Investors welcomed the news all the same, while Netflix’s share price has taken a beating this year. In premarket trading Wednesday, Netflix shares were up 4% to $209.72. But the stock has lost two-thirds of its value so far this year, as Netflix’s suddenly timorous membership has undermined its status as a Wall Street darling, just as it has buffeted Hollywood’s confidence in streaming as the engine for television’s future. 

Years of Netflix’s unflagging subscriber growth pushed nearly all of Hollywood’s mainly media companies to pour billions of dollars into their own streaming operations. These so-called streaming wars brought about a wave of new services, including Apple TV Plus, Disney Plus, HBO Max, Peacock and Paramount Plus — a flood of streaming options that has engaged how many services you must use (and, often, pay for) to view your favorite shows and movies online. 
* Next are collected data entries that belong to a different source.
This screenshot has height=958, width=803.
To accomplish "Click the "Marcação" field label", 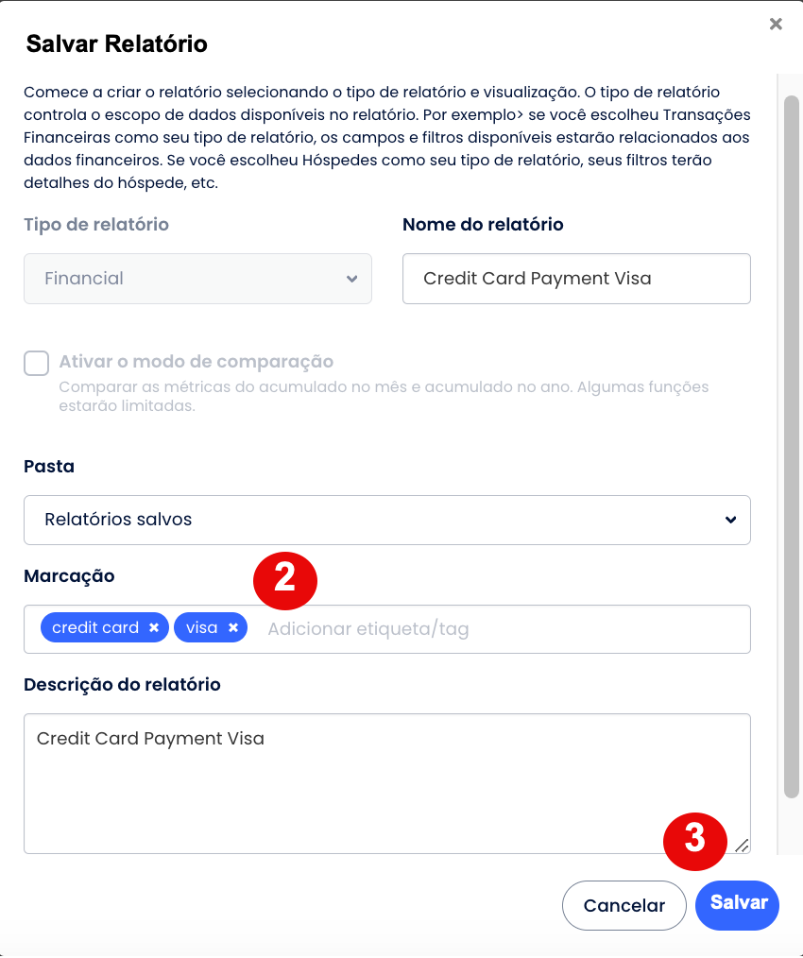I will (69, 575).
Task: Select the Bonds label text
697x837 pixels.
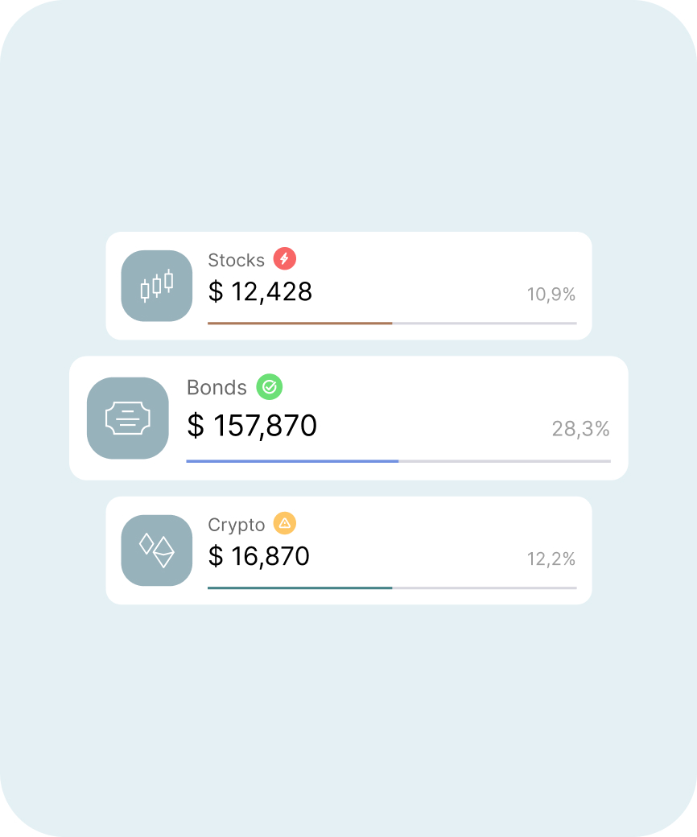Action: (217, 388)
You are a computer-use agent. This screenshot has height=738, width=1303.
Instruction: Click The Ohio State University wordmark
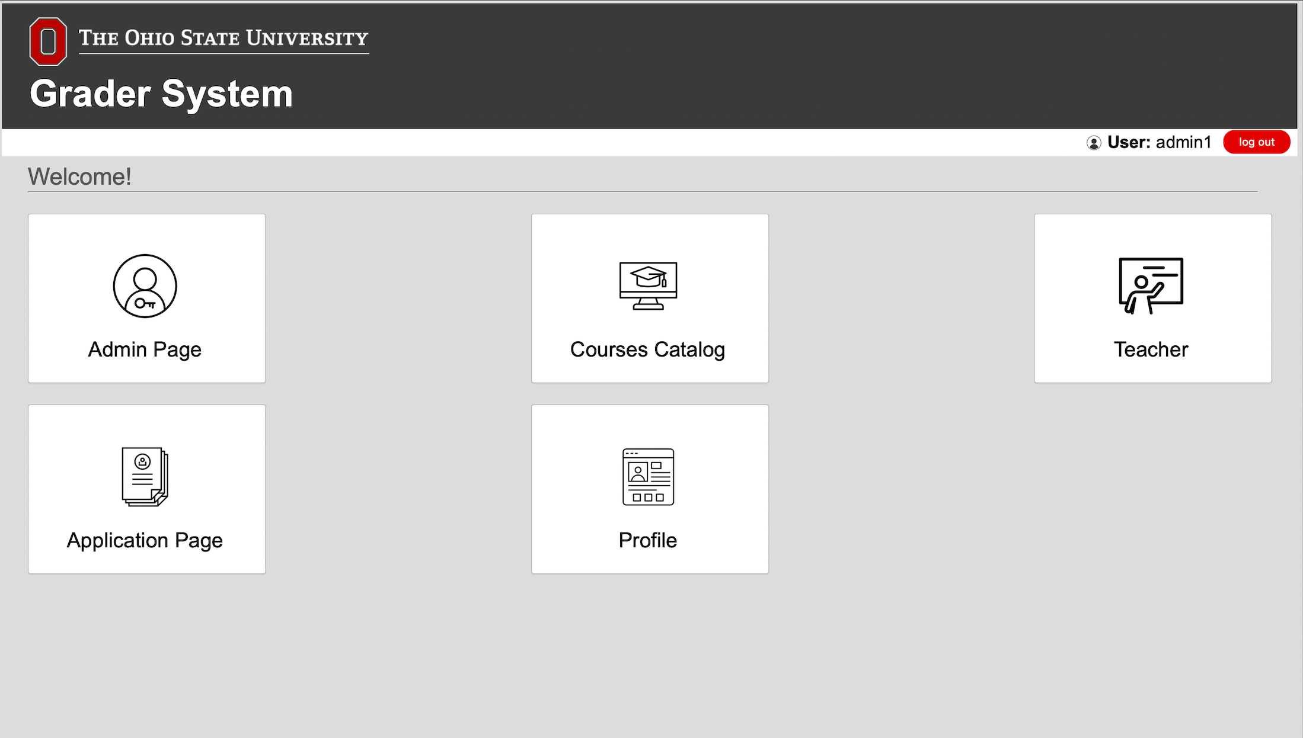click(223, 38)
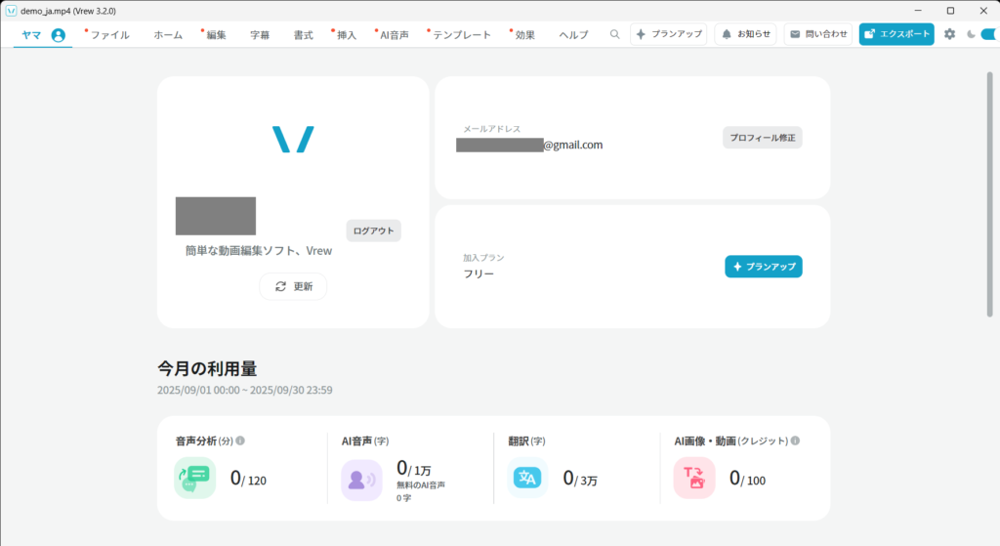This screenshot has width=1000, height=546.
Task: Click the エクスポート button
Action: pyautogui.click(x=896, y=34)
Now, feeling the heat of intensifying competition to hold onto your attention and your subscription interpret, Netflix is pursuing strategies it had dismissed for years. 
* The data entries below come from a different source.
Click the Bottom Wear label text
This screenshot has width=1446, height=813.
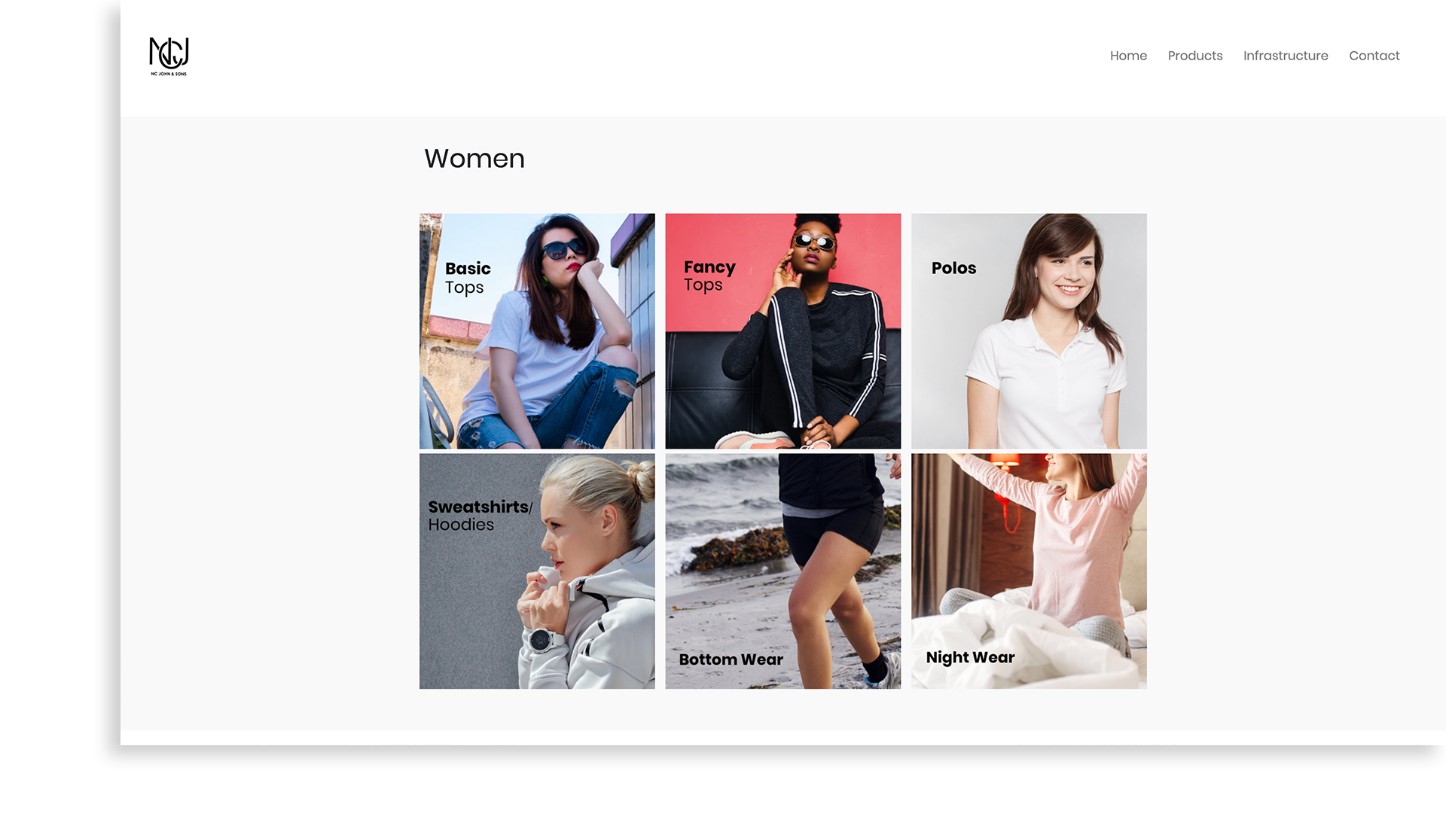click(x=731, y=659)
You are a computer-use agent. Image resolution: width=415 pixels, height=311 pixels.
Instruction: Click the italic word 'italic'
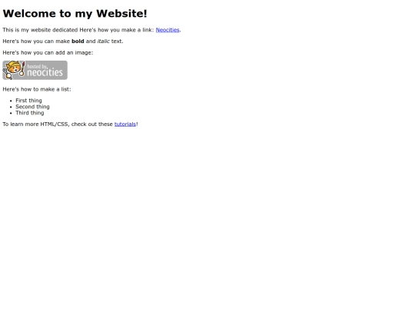[x=104, y=41]
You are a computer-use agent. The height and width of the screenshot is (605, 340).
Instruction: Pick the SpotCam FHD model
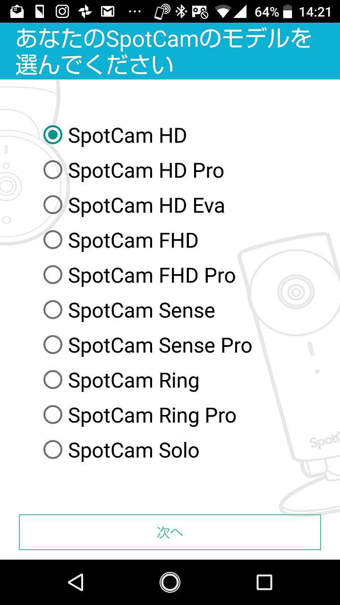click(53, 240)
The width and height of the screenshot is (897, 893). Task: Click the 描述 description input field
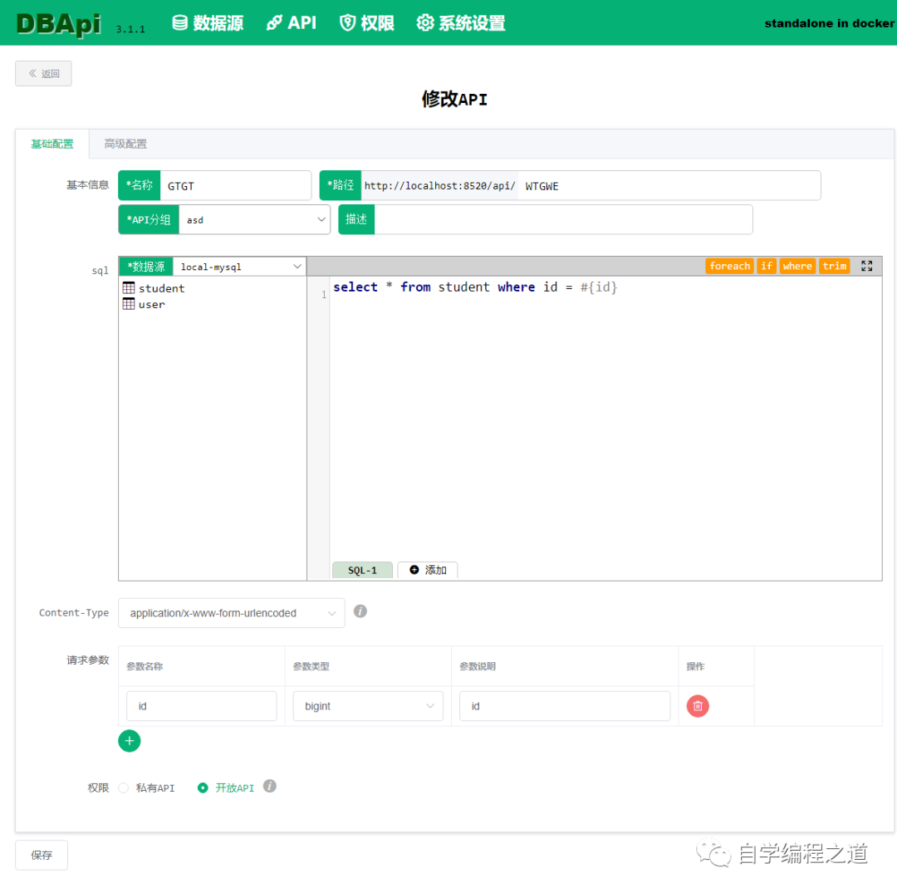tap(563, 219)
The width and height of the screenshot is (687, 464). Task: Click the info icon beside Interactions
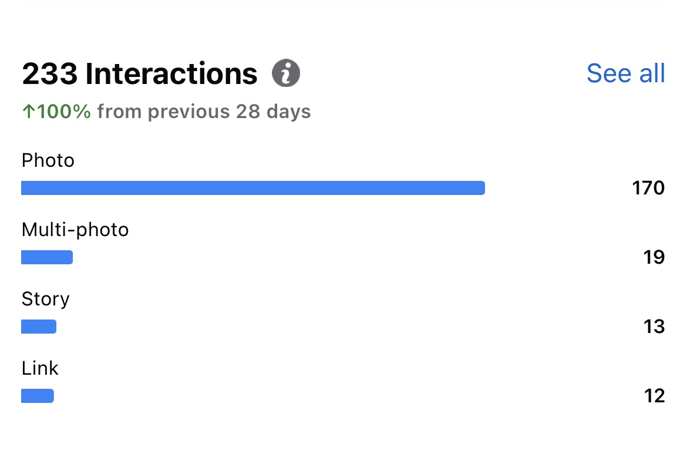pos(286,73)
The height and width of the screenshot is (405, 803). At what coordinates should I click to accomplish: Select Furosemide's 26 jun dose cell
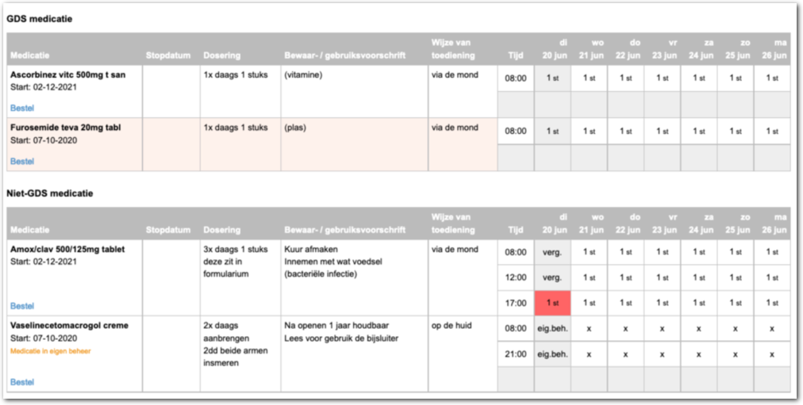771,131
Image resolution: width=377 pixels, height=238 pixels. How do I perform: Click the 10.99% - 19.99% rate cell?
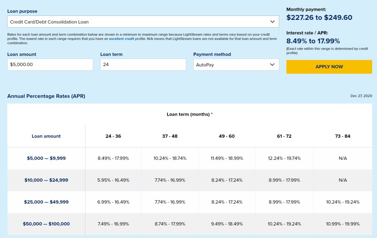click(x=343, y=224)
For one, Netflix is testing password-sharing fees, ordering to get more than 100 million households that are already watching Netflix but not paying for it directly. 
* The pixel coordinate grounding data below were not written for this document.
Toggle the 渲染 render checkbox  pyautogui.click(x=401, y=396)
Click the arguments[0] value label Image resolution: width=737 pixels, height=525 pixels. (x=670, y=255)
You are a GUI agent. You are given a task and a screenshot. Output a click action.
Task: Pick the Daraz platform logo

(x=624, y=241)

For now, these experiments are confined to Latin America, but Netflix said Tuesday it’s planning to roll out a fee structure for interpret sharing in 2023

Right now it’s testing two schemes. In its first, Netflix charges a fee to add transfer memberships as official “sub” accounts. Next, Netflix said it would try a new arrangement starting next month, which will charge you to add more “homes” where you can soak Netflix in addition to one primary residence, with a cramped on how many additional homes you can add depending on how much you’re already paying for Netflix. 

The matter also plans to launch cheaper subscriptions that are supported by advertising. Even though Netflix blazed the trail for streaming TV, its ad-free-only strategy has fallen late the standards of the industry. As new competitors launched, they set up memberships that give viewers like you more options. Now most of Netflix’s rivals have a multitier model, typically offering cheaper memberships with ads, as well as more expensive subscriptions that are ad-free. 

Elsewhere in its relate, Netflix said that membership in the US and Canada, its biggest single region (for now), was down 1.3 million for a total of 73.28 million. Subscriptions also fell in the Europe, Middle East and Africa, declining by 770,000 to 72.97 million. 

But in the Asia Pacific dwelling, Netflix added 1.08 million subscribers to hit 34.8 million, and in Latin America, the company added a slim 10,000 new members for a total of 39.62 million there.

Overall in the unexperienced period, Netflix reported a profit of $1.44 billion, or $3.20 a section, compared with $1.35 billion, or $2.97 a share, a year rear. Revenue rose 8.6% to $7.97 billion.

Analysts on requires expected per-share profit of $2.75 and $8.04 billion in revenue.